Transcribe all records verbatim.

### Excerpted records
########################################

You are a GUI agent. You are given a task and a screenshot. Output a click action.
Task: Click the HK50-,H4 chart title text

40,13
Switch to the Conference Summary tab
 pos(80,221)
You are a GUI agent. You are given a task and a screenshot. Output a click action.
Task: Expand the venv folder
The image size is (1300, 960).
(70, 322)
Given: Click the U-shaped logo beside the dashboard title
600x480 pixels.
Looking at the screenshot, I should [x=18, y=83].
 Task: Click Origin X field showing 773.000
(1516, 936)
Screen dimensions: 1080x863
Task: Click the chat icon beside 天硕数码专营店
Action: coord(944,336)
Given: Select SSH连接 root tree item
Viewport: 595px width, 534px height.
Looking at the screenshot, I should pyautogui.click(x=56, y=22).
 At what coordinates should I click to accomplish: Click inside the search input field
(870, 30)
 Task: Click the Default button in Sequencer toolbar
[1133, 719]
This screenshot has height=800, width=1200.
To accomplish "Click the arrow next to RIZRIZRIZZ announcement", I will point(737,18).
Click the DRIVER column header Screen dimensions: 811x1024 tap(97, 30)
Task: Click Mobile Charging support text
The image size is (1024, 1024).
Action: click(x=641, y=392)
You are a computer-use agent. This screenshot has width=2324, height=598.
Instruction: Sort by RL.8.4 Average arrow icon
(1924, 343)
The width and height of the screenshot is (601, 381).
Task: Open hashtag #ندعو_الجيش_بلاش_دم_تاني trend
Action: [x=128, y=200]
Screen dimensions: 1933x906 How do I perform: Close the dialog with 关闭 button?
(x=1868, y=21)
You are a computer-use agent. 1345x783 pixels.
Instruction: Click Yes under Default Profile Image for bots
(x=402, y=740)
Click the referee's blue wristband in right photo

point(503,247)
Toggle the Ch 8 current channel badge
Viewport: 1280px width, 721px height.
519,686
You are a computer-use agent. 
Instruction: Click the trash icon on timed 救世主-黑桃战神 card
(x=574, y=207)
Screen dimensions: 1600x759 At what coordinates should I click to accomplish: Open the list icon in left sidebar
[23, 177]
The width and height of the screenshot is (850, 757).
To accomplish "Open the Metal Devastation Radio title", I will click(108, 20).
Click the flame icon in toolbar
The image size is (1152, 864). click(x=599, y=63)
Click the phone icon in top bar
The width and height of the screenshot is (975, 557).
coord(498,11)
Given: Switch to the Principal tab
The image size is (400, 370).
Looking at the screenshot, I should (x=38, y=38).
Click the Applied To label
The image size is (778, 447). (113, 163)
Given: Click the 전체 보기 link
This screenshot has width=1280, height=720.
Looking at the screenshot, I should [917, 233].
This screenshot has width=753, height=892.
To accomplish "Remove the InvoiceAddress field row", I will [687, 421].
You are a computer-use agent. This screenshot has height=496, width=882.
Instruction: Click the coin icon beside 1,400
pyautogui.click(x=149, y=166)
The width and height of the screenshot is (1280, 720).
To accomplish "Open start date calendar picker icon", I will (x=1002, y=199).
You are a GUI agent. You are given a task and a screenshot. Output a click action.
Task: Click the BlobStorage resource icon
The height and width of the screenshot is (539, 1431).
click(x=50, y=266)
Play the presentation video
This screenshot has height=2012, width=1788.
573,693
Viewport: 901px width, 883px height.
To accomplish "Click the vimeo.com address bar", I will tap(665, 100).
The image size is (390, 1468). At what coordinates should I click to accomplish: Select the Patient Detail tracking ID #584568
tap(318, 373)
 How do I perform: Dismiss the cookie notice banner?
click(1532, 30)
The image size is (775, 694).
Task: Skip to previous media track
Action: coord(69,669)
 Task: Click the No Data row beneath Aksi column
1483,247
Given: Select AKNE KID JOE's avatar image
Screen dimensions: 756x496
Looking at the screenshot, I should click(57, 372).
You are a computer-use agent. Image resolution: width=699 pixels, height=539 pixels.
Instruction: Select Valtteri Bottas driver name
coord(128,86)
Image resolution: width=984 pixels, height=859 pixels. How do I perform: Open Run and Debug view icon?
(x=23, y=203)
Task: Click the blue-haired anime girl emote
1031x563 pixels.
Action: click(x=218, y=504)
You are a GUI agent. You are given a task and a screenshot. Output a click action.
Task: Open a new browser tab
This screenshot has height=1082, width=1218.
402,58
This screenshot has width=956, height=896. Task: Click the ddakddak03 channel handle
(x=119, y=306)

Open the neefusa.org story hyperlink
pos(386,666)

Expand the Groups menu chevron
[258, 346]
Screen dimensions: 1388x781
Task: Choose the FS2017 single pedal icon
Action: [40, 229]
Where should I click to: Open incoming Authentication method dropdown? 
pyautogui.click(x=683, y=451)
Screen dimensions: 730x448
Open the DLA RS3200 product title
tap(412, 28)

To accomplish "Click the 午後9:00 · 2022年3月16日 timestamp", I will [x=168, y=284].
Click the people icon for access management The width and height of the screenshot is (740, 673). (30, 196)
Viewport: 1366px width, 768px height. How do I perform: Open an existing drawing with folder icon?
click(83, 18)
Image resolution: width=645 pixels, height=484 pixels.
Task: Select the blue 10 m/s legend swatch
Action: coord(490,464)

########################################

### Problem solution
You are a GUI agent. You are given a task and a screenshot. Output a click action.
Task: Click the HK50-,H4 chart title text

40,13
Switch to the Conference Summary tab
 pos(80,221)
You are a GUI agent. You are given a task and a screenshot. Output a click action.
Task: Expand the venv folder
The image size is (1300, 960).
(70, 322)
Given: Click the U-shaped logo beside the dashboard title
600x480 pixels.
Looking at the screenshot, I should [x=18, y=83].
 Task: Click Origin X field showing 773.000
(1516, 936)
Screen dimensions: 1080x863
Task: Click the chat icon beside 天硕数码专营店
Action: coord(944,336)
Given: Select SSH连接 root tree item
Viewport: 595px width, 534px height.
Looking at the screenshot, I should pyautogui.click(x=56, y=22).
 At what coordinates should I click to accomplish: Click inside the search input field
(870, 30)
 Task: Click the Default button in Sequencer toolbar
[1133, 719]
This screenshot has height=800, width=1200.
To accomplish "Click the arrow next to RIZRIZRIZZ announcement", I will point(737,18).
Click the DRIVER column header Screen dimensions: 811x1024 tap(97, 30)
Task: Click Mobile Charging support text
The image size is (1024, 1024).
Action: click(x=641, y=392)
You are a computer-use agent. This screenshot has width=2324, height=598.
Instruction: Sort by RL.8.4 Average arrow icon
(1924, 343)
The width and height of the screenshot is (601, 381).
Task: Open hashtag #ندعو_الجيش_بلاش_دم_تاني trend
Action: [x=128, y=200]
Screen dimensions: 1933x906 How do I perform: Close the dialog with 关闭 button?
(x=1868, y=21)
You are a computer-use agent. 1345x783 pixels.
Instruction: Click Yes under Default Profile Image for bots
(x=402, y=740)
Click the referee's blue wristband in right photo

point(503,247)
Toggle the Ch 8 current channel badge
Viewport: 1280px width, 721px height.
519,686
You are a computer-use agent. 
Instruction: Click the trash icon on timed 救世主-黑桃战神 card
(x=574, y=207)
Screen dimensions: 1600x759 At what coordinates should I click to accomplish: Open the list icon in left sidebar
[23, 177]
The width and height of the screenshot is (850, 757).
To accomplish "Open the Metal Devastation Radio title", I will click(108, 20).
Click the flame icon in toolbar
The image size is (1152, 864). click(x=599, y=63)
Click the phone icon in top bar
The width and height of the screenshot is (975, 557).
coord(498,11)
Given: Switch to the Principal tab
The image size is (400, 370).
Looking at the screenshot, I should (x=38, y=38).
Click the Applied To label
The image size is (778, 447). (113, 163)
Given: Click the 전체 보기 link
This screenshot has width=1280, height=720.
Looking at the screenshot, I should [917, 233].
This screenshot has width=753, height=892.
To accomplish "Remove the InvoiceAddress field row", I will [687, 421].
You are a computer-use agent. This screenshot has height=496, width=882.
Instruction: Click the coin icon beside 1,400
pyautogui.click(x=149, y=166)
The width and height of the screenshot is (1280, 720).
To accomplish "Open start date calendar picker icon", I will (x=1002, y=199).
You are a GUI agent. You are given a task and a screenshot. Output a click action.
Task: Click the BlobStorage resource icon
The height and width of the screenshot is (539, 1431).
click(x=50, y=266)
Play the presentation video
This screenshot has height=2012, width=1788.
573,693
Viewport: 901px width, 883px height.
To accomplish "Click the vimeo.com address bar", I will tap(665, 100).
The image size is (390, 1468). At what coordinates should I click to accomplish: Select the Patient Detail tracking ID #584568
tap(318, 373)
 How do I perform: Dismiss the cookie notice banner?
click(1532, 30)
The image size is (775, 694).
Task: Skip to previous media track
Action: coord(69,669)
 Task: Click the No Data row beneath Aksi column
1483,247
Given: Select AKNE KID JOE's avatar image
Screen dimensions: 756x496
Looking at the screenshot, I should click(57, 372).
You are a computer-use agent. Image resolution: width=699 pixels, height=539 pixels.
Instruction: Select Valtteri Bottas driver name
coord(128,86)
Image resolution: width=984 pixels, height=859 pixels. How do I perform: Open Run and Debug view icon?
(x=23, y=203)
Task: Click the blue-haired anime girl emote
1031x563 pixels.
Action: click(x=218, y=504)
You are a GUI agent. You are given a task and a screenshot. Output a click action.
Task: Open a new browser tab
This screenshot has height=1082, width=1218.
402,58
This screenshot has width=956, height=896. Task: Click the ddakddak03 channel handle
(x=119, y=306)

Open the neefusa.org story hyperlink
pos(386,666)

Expand the Groups menu chevron
[258, 346]
Screen dimensions: 1388x781
Task: Choose the FS2017 single pedal icon
Action: [40, 229]
Where should I click to: Open incoming Authentication method dropdown? 
pyautogui.click(x=683, y=451)
Screen dimensions: 730x448
Open the DLA RS3200 product title
tap(412, 28)

To accomplish "Click the 午後9:00 · 2022年3月16日 timestamp", I will [x=168, y=284].
Click the people icon for access management The width and height of the screenshot is (740, 673). (30, 196)
Viewport: 1366px width, 768px height. How do I perform: Open an existing drawing with folder icon?
click(83, 18)
Image resolution: width=645 pixels, height=484 pixels.
Task: Select the blue 10 m/s legend swatch
Action: coord(490,464)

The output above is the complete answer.